Study text:
__________________________________________________
Dr. Wood on How to Keep Aging Eyes Healthy
Just like the rest of your body, your eyes can change with age. But many times, protecting your vision isn’t part of the mainstream conversation when it comes to healthy aging.
“While your primary care doctor and peers may regularly discuss heart health, blood pressure, and cholesterol, eye health isn’t as regularly discussed, explains retina specialist Dr. Edward Wood.
Eyesight can be overlooked in healthy aging because many visual changes occur gradually over time, and it can be hard to detect the slow decline. Similarly, sometimes only one eye may be affected by vision loss, but the other eye may compensate, and therefore it can be hard to notice the change. Dr. Wood recommends performing a self-exam from time to time by closing one eye to assess vision individually. This may be the only way to tell if one eye is making up for decreased vision in the other eye.
Some age-related vision conditions can permanently affect your vision, including age-related macular degeneration, glaucoma, cataracts, diabetic retinopathy, and retinal detachment. The earlier these problems are detected and treated, the more likely it is you can preserve good vision.
Ways to Protect Aging Eyes
Dr. Wood says there is a significant amount of evidence that shows keeping yourself in good health decreases age-related eye disease. He shares the following tips to protect your vision as you age.
Eat a balanced diet
A diet high in antioxidants has been shown to be beneficial for the eye. A Mediterranean diet, which consists of nutrient-rich foods such as fruits, vegetables, legumes, and fish, can be especially helpful for age-related macular degeneration. For those living with AMD, taking a vitamin formulation called AREDS2 may be beneficial to reduce the progression of disease. The AREDS2 vitamin formulation contains vitamin C, vitamin E, zinc, copper, and carotenoid molecules lutein and zeaxanthin.
Regular physical activity and maintaining a healthy weight can be very beneficial for eye health. In addition to the cardiovascular benefits of exercise, many studies have found that regular exercise over the course of several years reduces the risk of vision loss. This is likely a result of improved blood flow, less inflammation, and less oxidative stress.
Control Blood Sugar and Blood Pressure
The cells in your retina are very sensitive to changes in metabolism and blood flow. Maintaining a steady blood sugar and blood pressure is less stressful for your body and the cells in your eye.
Current and former smokers have a higher rate of macular degeneration and cataracts compared to non-smokers. If you smoke, quitting is likely the single most beneficial thing you can do for your eye health.
Wear Sun Protection
When in bright sunlight, wearing a hat and sunglasses is helpful to protect your eyes from ultraviolet (UV) damage. Increased UV light can cause changes to the metabolism of cells in the retina and lens. It is important that sunglasses protect against both UV-A and UV-B light.
Schedule Regular Eye Examinations
The best way to preserve your vision is to schedule a comprehensive eye examination. In addition to detecting eye conditions, eye exams can reveal important changes in your overall health, including diabetes and high blood pressure.
“It’s helpful to be aware of eye emergency symptoms, including sudden vision loss, an increase in floaters and/or flashes of light, consistent eye pain, double vision, and redness or swelling in or around the eye,” says Dr. Wood. If you experience any of these symptoms, seek medical attention right away.
__________________________________________________
Data excerpts:
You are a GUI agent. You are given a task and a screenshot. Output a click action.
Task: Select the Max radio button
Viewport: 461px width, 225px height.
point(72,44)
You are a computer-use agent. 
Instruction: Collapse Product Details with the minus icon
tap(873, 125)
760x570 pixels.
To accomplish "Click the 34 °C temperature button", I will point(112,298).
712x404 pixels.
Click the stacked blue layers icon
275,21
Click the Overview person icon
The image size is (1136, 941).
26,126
__________________________________________________
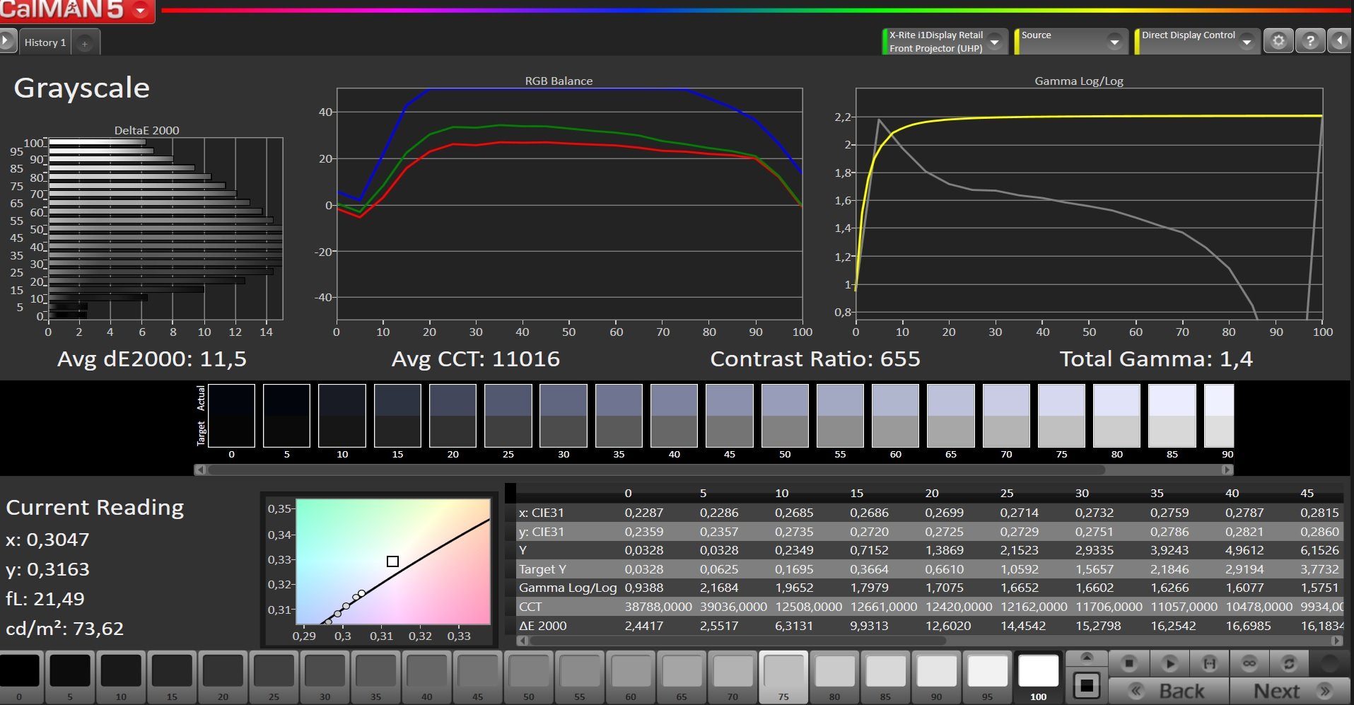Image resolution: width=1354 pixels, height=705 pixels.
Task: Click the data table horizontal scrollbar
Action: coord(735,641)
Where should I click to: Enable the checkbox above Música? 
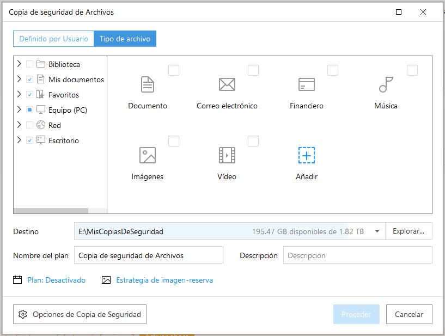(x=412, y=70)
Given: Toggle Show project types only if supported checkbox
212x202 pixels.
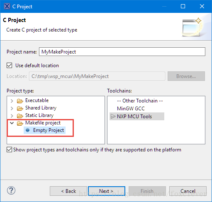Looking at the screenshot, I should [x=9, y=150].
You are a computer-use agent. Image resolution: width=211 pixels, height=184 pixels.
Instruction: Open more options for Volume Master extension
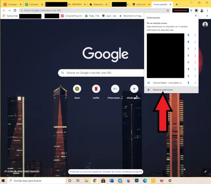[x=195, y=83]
__________________________________________________
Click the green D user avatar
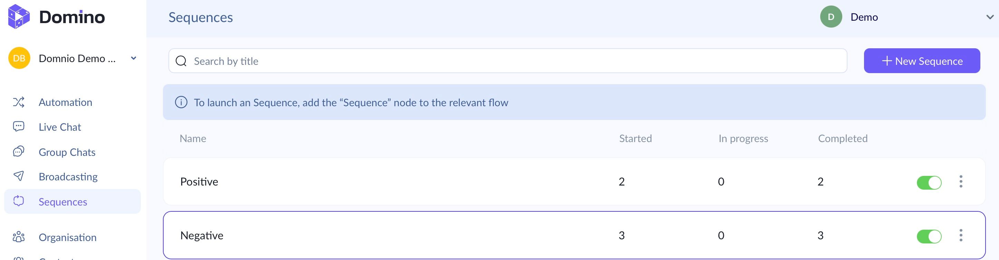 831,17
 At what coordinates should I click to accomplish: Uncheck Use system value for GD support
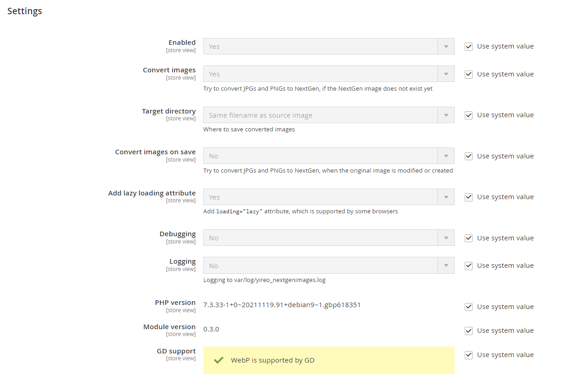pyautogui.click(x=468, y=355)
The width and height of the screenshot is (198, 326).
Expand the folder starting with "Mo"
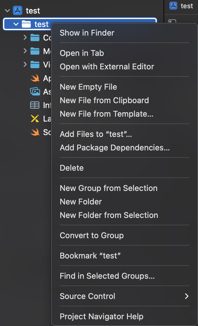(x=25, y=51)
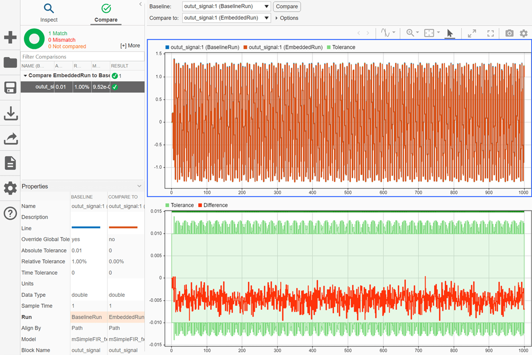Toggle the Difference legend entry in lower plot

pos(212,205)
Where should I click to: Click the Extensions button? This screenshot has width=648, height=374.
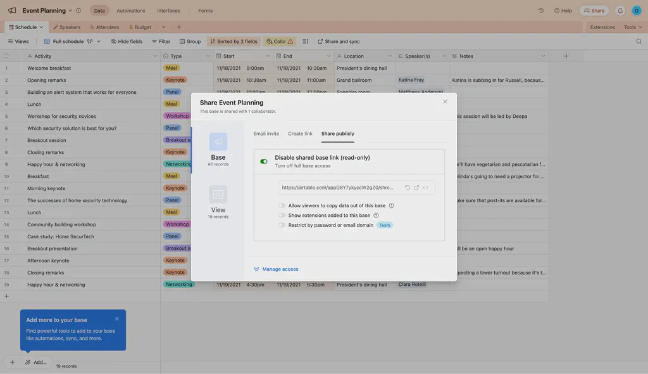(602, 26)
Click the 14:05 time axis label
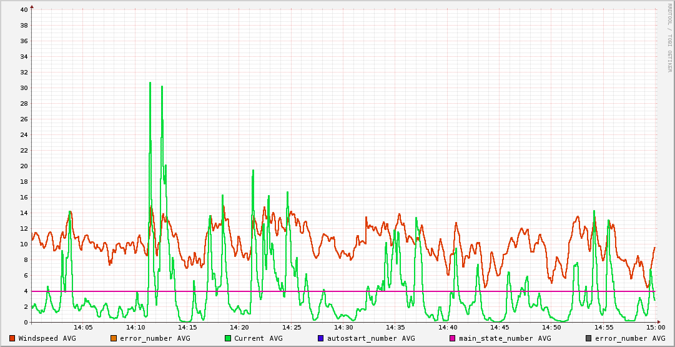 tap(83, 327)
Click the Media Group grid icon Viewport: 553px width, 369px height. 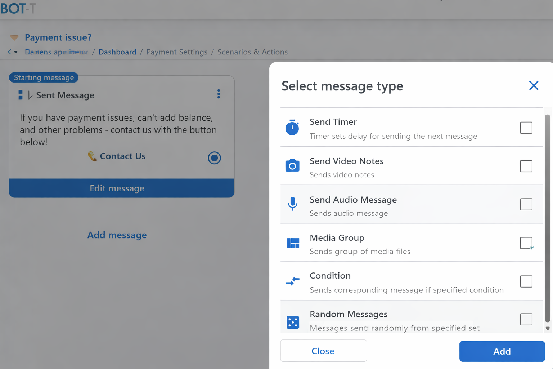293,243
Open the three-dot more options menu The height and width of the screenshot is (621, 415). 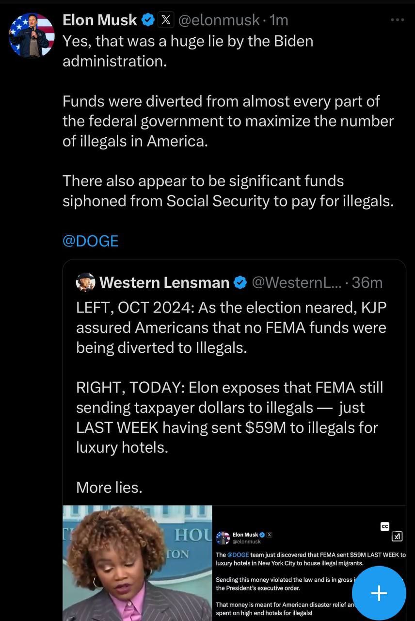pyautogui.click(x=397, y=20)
__________________________________________________
About this task: Please rewrite the paragraph of the aging-eyes article that begins "Eyesight can be overlooked" as a short list that keeps its main facts.

Answer below:
- Eyesight can be overlooked in healthy aging because many visual changes happen gradually, making the slow decline hard to detect.
- Vision loss may affect only one eye while the other eye compensates, so the change can be hard to notice.
- Dr. Wood recommends an occasional self-exam, closing one eye to check each eye's vision on its own.
- This may be the only way to tell whether one eye is making up for decreased vision in the other.